~My mother-in-law informed me that 30 is when she started celebrating the anniversary of her 29th birthday.
~One friend has promised that I will thoroughly love my 30s much more than I did my 20s.
~My brother (approaching 35) sarcastically asked me when he called if I could hear him (before we laughed at ourselves both yawning before 9:00pm).
~One of my dearest of friends told me she just can't wait to reach 30, that there's something exciting to her about finally arriving at that age...
My own summation thus far? I just feel...loved.
April 16th began with a half-day at work followed by an afternoon at home. The first thing I did upon arriving home at lunchtime was change clothes and sit on the couch. That's all. Just sat on the couch in my quiet livingroom, and loved on my dogs. My husband was out running some final birthday errands, so I savored the silence for a good hour before deciding to get up and move on with the rest of the day. I was then treated to an afternoon coffee date, roses, a gift card for a massage, and steak dinner prepared by my handsome man. And no dinner is complete without ice cream cake, the years-old tradition in our house. My husband loved on me all day long, giving things that he knew would make me smile, and making a meal that he knew would make my heart especially happy. He knows me well enough to know that some of the most simple of gifts, such as sweet little roses, speak the loudest to my heart. He reminded me throughout the day that I am loved.
On the evening following my birthday, I came home as usual and began the process of unwinding and getting dinner ready. My husband was pressuring me to get out of the house to run an errand. Completely annoyed (visibly annoyed...I apologized later), I put dinner fixin's back in the fridge, and hopped in the car with him. We apparently had to run this errand by a certain time before a store closed, so we reverted to drive-thru for dinner on the way. After our whirlwind dinner and heading to the store, he suddenly took a quick turn through a neighborhood and down the street of some of our good friends... All the way down the street, I couldn't figure out why on earth we'd be taking such a random detour. As we pulled closer to our friends' house, I started seeing familiar cars parked, and my husband finally admits with an evil grin, "Okay, so I totally lied to you about where we were going". Upon opening the door to our friends' house, I was greeted by 13 beautiful friends singing "Happy Birthday." The rest of the evening was filled with yummy food, sweet conversation, lots of laughs, and them going out of their way to ensure that I felt...yes, loved! The highlight of the evening was the exquisite tulip bouquet they presented to me. Tied to the flowers were 30 pieces of paper where they had written down things about me: things they love, are encouraged by, make them laugh, etc. I was relieved when they assured me I didn't have to read them aloud myself. They, instead, took turns going around the room reading all of these sweet notes to me. Unforgettable.Humbling.Lump in my throat.Honored.Blessed. Loved indeed.

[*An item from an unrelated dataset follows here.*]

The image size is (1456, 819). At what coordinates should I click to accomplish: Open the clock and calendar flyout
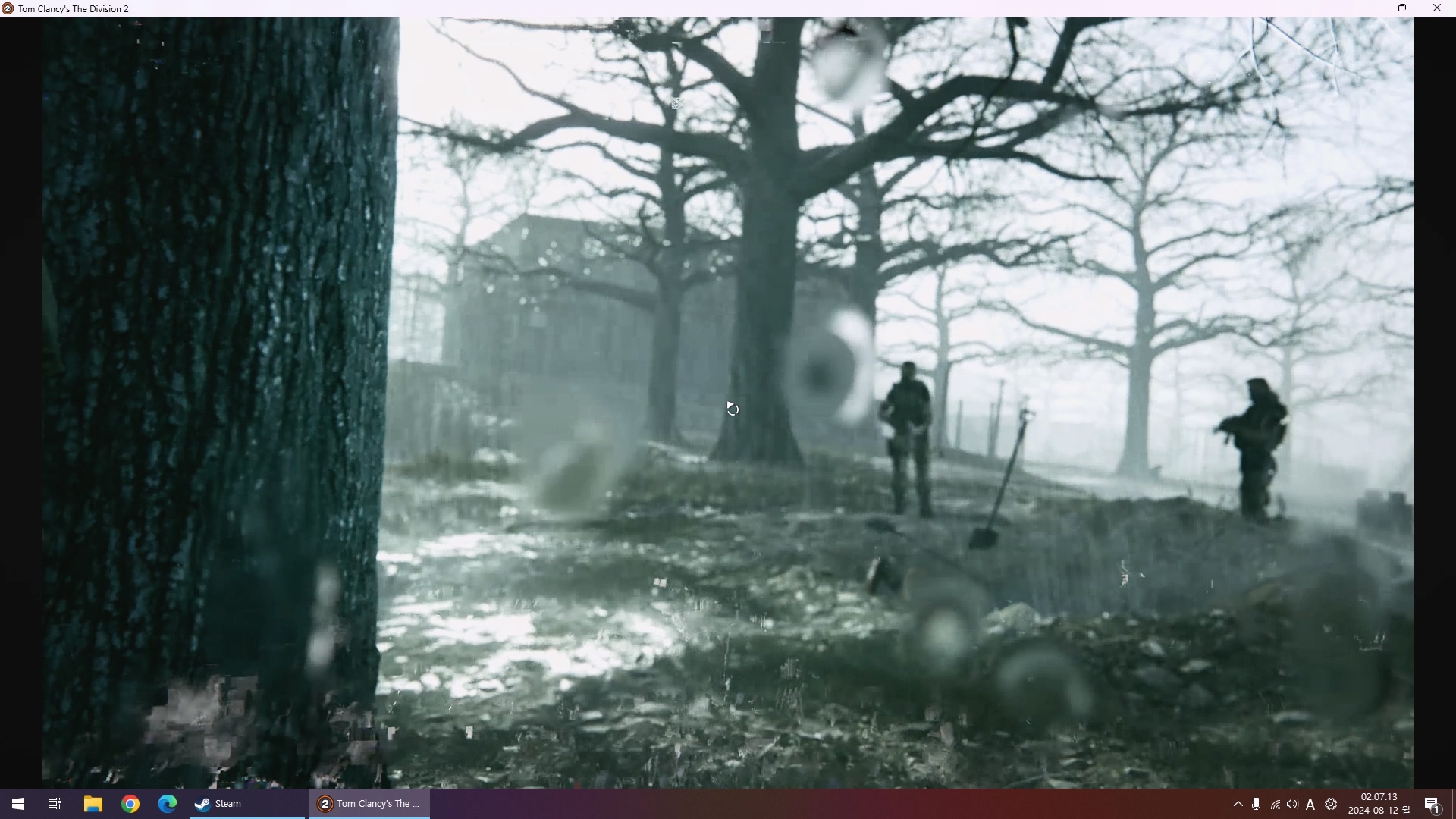tap(1378, 804)
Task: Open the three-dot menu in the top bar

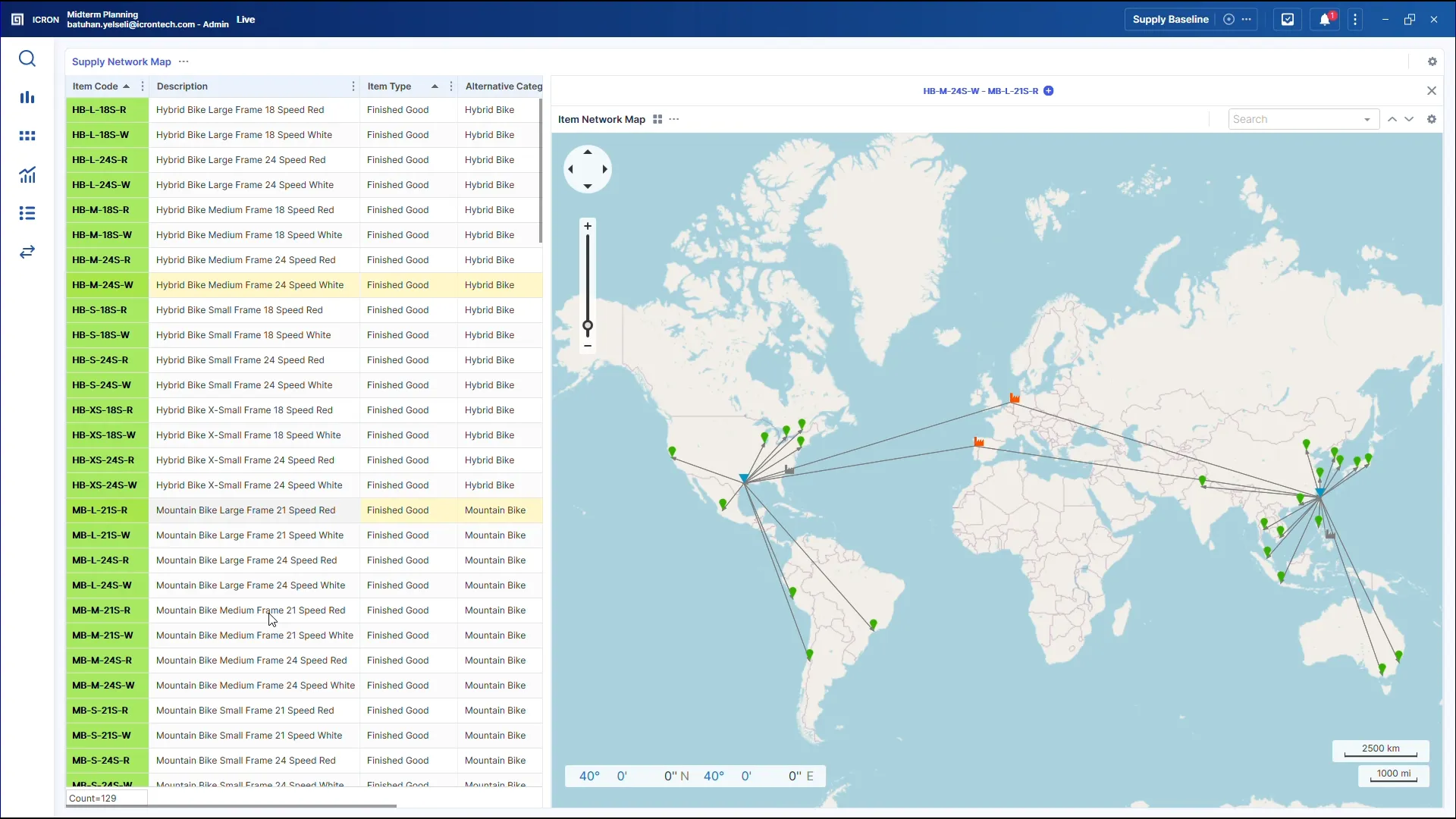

There are so many things I don't know right now, so many things my husband and I are grappling with in regard to decisions, the future, our daily emotions, so I grasp for any assurances whether big or small. Turning 30 has most certainly not lessened the impact of these varying feelings. So in the midst of this uncertain, confusing context, I choose to take hold of the truth that I am loved. My husband loves me in spite of knowing me and all of my failings. My family loves me, history and all. My friends love me, close and distant, acquaintance and kindred. I am loved by a Father who takes delight in reminding me of this truth. No matter our context, no matter the season or trials therein, no matter when or how we have been hurt or disappointed, His love is great and His love is deep. He is glad to display that love through the presence of dear brothers and sisters, those He surrounds us with to extend grace and encouragement. My husband is so often the direct means of God displaying such love, and on occasions such as my birthday, the display of this love moved me to praise. Oh, how sweet a gift that is, the gift of loved ones. Such a reminder of the love undeserved, unmerited, and unconditional.
3 comments:
...and I am pond scum for not sending you a message...maybe it helps my case to know I didn't forget...just didn't follow through.
I adore you! I always have and cannot see it changing.
Love!
Awww. I feel the message that you communicate in this entry. You are indeed loved. This is a good read. :)
This makes my heart content to read. So glad you'll have these memories to hold on to forever. And I can't tell you how much your message meant to me on mine. Thanks for sharing the love, Friend!